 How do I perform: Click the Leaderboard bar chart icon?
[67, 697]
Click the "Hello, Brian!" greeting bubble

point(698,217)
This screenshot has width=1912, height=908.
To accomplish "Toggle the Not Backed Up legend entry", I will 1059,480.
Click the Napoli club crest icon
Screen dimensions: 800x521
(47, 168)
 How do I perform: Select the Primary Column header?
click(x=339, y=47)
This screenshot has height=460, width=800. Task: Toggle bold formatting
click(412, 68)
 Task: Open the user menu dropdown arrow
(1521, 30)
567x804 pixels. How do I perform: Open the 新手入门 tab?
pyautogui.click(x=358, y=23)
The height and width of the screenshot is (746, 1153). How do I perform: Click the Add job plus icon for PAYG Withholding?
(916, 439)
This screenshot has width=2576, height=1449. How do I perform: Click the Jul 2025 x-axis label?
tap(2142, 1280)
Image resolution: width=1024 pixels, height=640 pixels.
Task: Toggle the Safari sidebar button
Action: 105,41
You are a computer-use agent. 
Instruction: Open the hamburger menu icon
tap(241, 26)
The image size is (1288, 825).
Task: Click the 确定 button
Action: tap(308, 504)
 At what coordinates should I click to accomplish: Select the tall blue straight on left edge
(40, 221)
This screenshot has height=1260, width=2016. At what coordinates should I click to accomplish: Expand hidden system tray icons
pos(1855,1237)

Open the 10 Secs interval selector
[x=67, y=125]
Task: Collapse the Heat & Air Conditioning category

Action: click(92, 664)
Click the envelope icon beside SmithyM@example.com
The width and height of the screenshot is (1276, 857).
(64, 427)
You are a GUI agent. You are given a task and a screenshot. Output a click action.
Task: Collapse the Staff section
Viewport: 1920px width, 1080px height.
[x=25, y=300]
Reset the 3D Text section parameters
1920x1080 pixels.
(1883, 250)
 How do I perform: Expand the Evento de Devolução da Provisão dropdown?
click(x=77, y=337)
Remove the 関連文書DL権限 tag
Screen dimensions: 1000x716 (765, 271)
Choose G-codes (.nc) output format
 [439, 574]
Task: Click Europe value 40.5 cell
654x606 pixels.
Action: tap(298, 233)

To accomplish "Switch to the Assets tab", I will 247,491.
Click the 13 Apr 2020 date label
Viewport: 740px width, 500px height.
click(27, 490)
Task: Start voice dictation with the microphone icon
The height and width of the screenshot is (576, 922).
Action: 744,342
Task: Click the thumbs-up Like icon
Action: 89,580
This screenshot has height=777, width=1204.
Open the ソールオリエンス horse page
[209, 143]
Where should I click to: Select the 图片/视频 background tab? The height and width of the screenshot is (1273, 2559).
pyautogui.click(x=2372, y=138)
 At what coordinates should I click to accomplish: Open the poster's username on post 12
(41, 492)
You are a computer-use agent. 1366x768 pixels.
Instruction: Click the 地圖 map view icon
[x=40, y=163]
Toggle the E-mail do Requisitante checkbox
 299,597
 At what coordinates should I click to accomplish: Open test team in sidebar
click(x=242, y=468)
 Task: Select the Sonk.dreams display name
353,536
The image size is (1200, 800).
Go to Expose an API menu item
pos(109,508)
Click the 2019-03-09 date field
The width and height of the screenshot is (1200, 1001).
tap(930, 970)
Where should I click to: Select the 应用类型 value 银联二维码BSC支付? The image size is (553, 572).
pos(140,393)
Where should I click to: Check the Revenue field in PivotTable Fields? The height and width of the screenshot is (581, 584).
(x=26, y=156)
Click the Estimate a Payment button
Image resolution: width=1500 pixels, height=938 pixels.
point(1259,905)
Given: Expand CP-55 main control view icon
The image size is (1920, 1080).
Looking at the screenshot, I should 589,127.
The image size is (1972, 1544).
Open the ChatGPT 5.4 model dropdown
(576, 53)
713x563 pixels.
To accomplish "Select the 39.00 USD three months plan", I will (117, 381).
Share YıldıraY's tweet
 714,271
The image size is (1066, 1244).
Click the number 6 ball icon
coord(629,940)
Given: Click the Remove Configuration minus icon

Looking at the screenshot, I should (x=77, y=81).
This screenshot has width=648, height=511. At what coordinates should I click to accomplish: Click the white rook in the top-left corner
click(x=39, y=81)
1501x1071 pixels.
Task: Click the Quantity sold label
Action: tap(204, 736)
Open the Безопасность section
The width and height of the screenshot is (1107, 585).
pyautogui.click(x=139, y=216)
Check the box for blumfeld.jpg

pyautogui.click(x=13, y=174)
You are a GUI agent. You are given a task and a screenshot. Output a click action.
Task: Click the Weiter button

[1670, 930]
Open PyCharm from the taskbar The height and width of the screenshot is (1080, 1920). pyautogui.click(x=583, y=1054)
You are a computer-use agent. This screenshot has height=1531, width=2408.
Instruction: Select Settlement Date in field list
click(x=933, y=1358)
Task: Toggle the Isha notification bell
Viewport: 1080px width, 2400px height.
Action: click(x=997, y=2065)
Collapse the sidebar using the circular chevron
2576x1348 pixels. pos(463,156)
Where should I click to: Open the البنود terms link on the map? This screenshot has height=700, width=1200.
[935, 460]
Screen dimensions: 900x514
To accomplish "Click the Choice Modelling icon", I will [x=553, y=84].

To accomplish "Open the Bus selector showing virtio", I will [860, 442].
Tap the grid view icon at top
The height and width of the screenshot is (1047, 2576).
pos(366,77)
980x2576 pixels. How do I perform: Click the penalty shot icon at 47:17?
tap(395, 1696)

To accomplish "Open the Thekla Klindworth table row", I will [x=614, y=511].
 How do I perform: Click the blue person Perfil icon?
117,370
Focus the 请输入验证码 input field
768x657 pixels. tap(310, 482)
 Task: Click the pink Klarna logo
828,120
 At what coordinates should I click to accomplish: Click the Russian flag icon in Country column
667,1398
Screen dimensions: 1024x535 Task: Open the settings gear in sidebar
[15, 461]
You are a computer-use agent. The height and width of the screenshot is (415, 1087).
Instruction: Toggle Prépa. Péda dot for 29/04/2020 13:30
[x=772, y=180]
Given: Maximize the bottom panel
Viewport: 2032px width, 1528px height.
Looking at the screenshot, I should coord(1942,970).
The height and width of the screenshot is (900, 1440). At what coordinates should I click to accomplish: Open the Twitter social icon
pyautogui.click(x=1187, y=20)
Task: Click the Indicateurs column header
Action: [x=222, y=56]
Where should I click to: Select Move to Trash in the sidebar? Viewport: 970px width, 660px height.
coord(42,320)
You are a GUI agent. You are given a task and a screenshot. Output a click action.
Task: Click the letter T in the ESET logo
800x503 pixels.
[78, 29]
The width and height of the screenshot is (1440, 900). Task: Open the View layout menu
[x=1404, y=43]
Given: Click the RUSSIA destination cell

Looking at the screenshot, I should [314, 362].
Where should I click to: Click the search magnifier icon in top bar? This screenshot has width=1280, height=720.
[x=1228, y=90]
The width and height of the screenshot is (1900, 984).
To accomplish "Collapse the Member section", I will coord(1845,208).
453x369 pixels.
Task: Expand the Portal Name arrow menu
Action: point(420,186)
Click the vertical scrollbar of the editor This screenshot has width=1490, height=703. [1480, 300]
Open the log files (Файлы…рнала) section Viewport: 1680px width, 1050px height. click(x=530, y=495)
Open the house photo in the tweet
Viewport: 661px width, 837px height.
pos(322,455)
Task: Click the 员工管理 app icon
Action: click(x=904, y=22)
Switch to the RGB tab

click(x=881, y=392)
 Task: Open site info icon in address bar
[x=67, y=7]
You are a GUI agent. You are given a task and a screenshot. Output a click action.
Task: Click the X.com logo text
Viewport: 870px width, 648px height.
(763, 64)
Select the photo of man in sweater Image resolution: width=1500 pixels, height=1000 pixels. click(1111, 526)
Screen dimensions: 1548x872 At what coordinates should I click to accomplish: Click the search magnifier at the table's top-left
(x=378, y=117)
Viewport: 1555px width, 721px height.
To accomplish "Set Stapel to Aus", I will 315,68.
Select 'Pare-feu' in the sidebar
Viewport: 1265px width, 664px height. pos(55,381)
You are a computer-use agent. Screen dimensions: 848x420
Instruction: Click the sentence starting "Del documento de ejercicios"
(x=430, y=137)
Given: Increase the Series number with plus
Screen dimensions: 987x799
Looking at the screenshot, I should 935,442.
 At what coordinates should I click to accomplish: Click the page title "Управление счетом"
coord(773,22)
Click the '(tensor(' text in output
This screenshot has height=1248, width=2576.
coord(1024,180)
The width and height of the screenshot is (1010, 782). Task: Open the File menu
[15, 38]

§ **GIVEN TASK**
Could you copy out everything in the records from the very start down through the line containing "click(x=339, y=47)", including that line?

§ **TASK RESPONSE**
 How do I perform: Click the Leaderboard bar chart icon?
[67, 697]
Click the "Hello, Brian!" greeting bubble

point(698,217)
This screenshot has width=1912, height=908.
To accomplish "Toggle the Not Backed Up legend entry", I will 1059,480.
Click the Napoli club crest icon
Screen dimensions: 800x521
(47, 168)
 How do I perform: Select the Primary Column header?
click(x=339, y=47)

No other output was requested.